In 2025, at the Attari–Wagah border, he held the Hercules Pillars for 1 minute and 7 seconds, setting the longest recorded duration for the event. Each pillar weighed 261 kilograms.

==Early Life & Family==
Kharradi was born on 27 January 1980 in Surat. he is married to Frzana Kharradi, and the couple has two sons, Zidaan and Yazdan. Frzana Kharradi won the Femina Mrs. Stylista title in 2022 and works as a fitness coach and nutritionist. Their son, Zidaan Kharradi, is a KUDO World Champion and mixed martial artist, while Yazdan is a youngest Kudo and Kenjutsu practitioner who holds a black belt.

==Career==

=== Career as martial artist and trainer ===
Kharradi taught martial arts while pursuing a career in banking before beginning his professional martial arts career in 2015. He has earned black belts in several martial arts disciplines, including Kūdō, Karate, Judo, and Kenjutsu. He is also a strength training coach and a certified sports and pediatric nutritionist.

In addition to martial arts, Kharradi has worked as a stunt choreographer and action trainer for Bollywood films, including Brothers and Naam Shabana, and has also appeared in films as an actor. He has provided armed and unarmed combat and survival training to personnel from the Indian Army and the Border Security Force (BSF).

=== Career as Entrepreneur ===
In 2025, he launched GP Life Wellness, a plant-based supplement company focused on wellness and disease management solutions.

=== Movies ===

| Year | Title | Role | Ref. |
|---|---|---|---|
| 2015 | Brothers | Trainer with Akshay Kumar |  |
| 2017 | Naam Shabana | Trainer with Tapsee Pannu |  |

=== Tv Shows ===

| Year | Show | Notes | Ref. |
|---|---|---|---|
| 2011 | Guinness World Records – Ab India Todega | Guinness World record of 5 layers broken. |  |
| 2017 | America's Got Talent Season 12 | Blindfolded Sword Chopping |  |
| 2014 | OMG! Yeh Mera India | appeared in 2nd episode of season 10 |  |
| 2026 | Wheel of Fortune India | appeared episode 49 of season 1 |  |

==Honors==
=== World records ===
Kharradi hold more than 17 Guinness World Records.

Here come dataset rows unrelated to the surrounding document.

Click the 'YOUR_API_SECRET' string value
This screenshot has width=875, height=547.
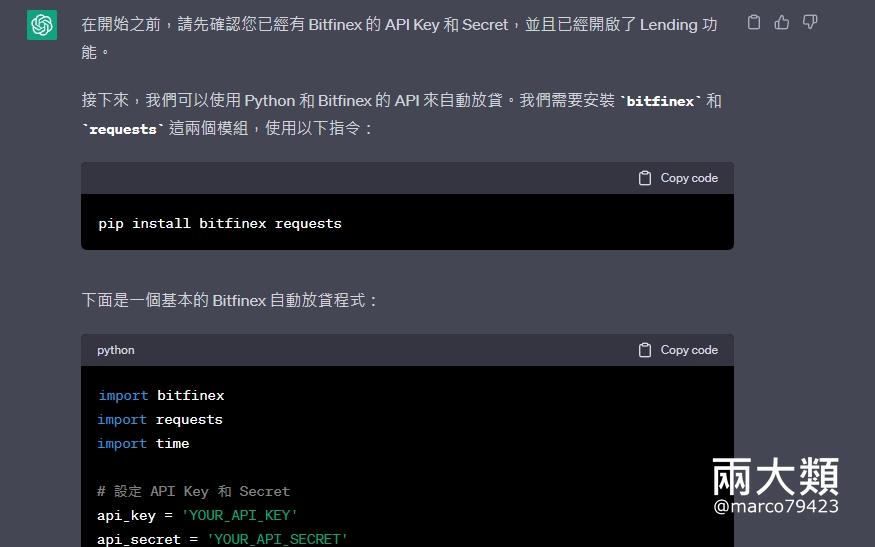click(x=277, y=539)

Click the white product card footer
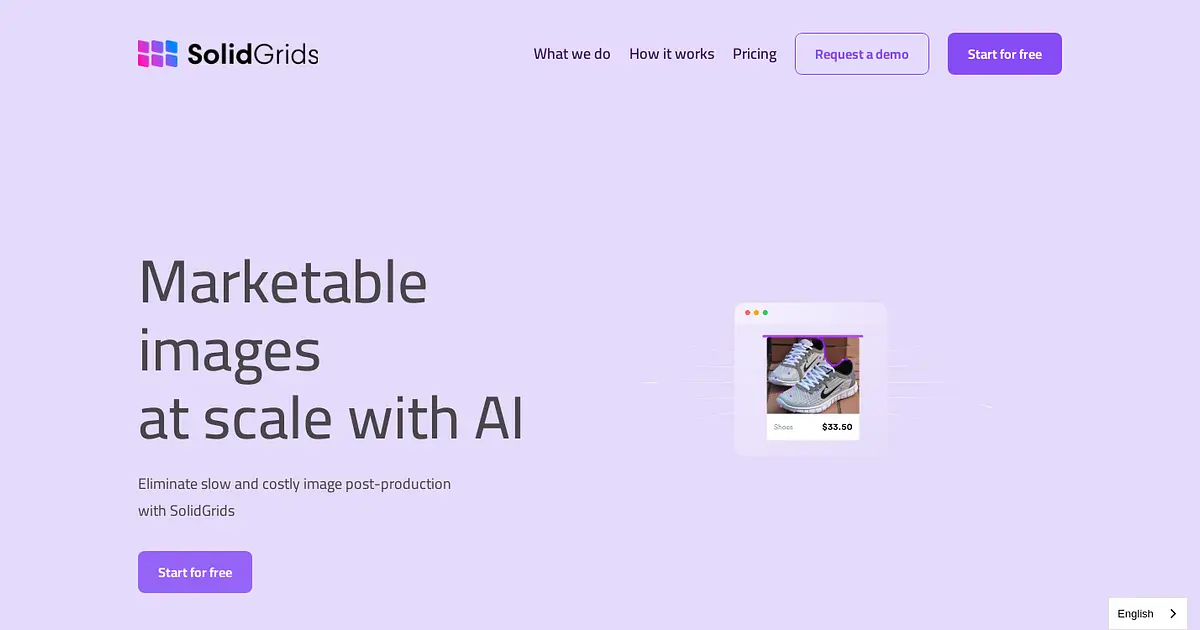point(813,427)
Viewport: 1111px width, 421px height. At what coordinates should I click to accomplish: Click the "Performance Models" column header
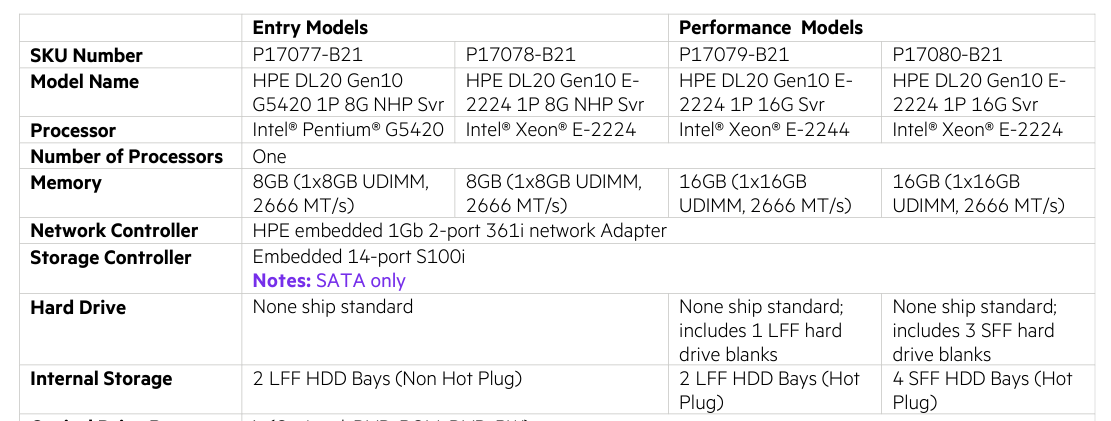click(770, 28)
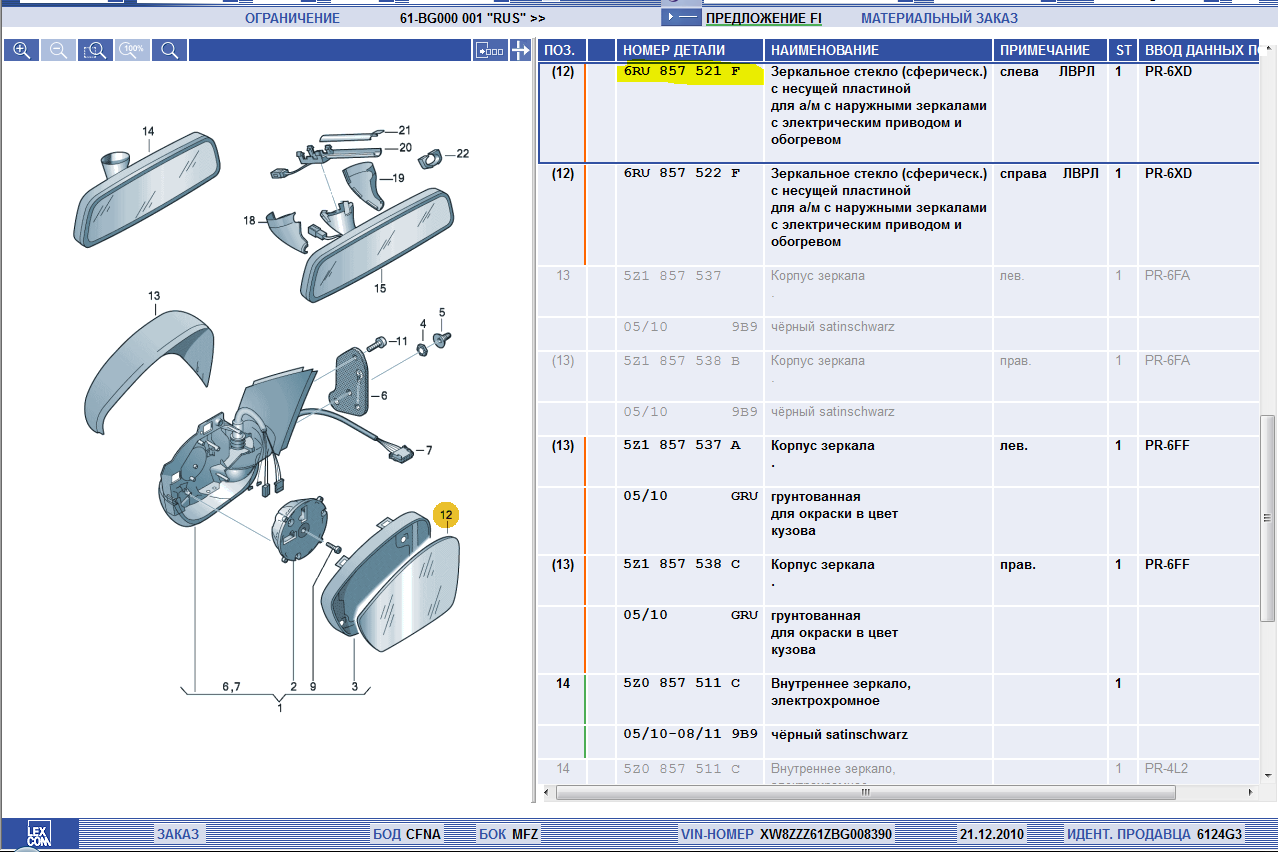Select the zoom-to-area magnifier tool

point(96,50)
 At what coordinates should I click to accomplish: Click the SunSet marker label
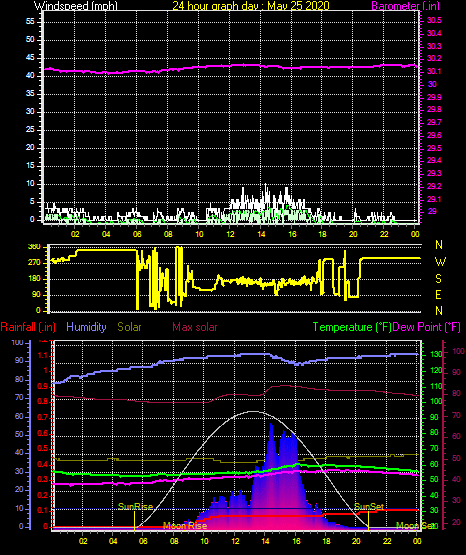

- 2025: Guinness World Records – For Holding Hercules Pillar of 261 kg in each hand and holding it for 1 minute 7 seconds.
- 2025: Guinness World Records – For the heaviest weight which is 1819 kg sustained on the body.
- 2024: Guinness World Records – Hercules pillar holds two minutes and 10.75 seconds.
- 2024: Guinness World Records – Most Layers Human and Nail Bed Sandwich.
- 2023: Guinness World Records – Most People on Bed of Nails. 5 Layers Sandwich + 6 people standing on top, Performed in Milan, Italy.
- 2023: Guinness World Records – Most Iron Bars Bent with Head in 1 Minute.
- 2023: Guinness World Records – Heaviest Concrete Block Broken on Nail Bed.
- 2022: Guinness World Records – Heaviest Concrete Block were broken on Bed of Nails Sandwich.
- 2022: Guinness World Records – Most Concrete Blocks broken with Elbow in 1 minute.
- 2022: Guinness World Records – Most Drink Cans Crushed in 1 Minute.
- 2019: Guinness World Records – Most Iron Rod Bent with Neck in 1 minute.
- 2019: Guinness World Records – Most Layered Human and Nailbed Sandwich (9 Layers)
- 2018:Guinness World Records – Most Watermelon Cut on Stomach with a Japanese Katana Sword.
- 2017:Guinness World Records – Watermelon Cut on Stomach with a Japanese Katana Sword.
- 2017: Guinness World Records – Most Layered Bed of Nails Sandwich (8 Layers).
- 2014: Guinness World Records – 6 Layers of Human and Nail Bed Sandwich.
- 2010: Guinness World Records – Ab India Todega – Guinness World record of 5 layers broken.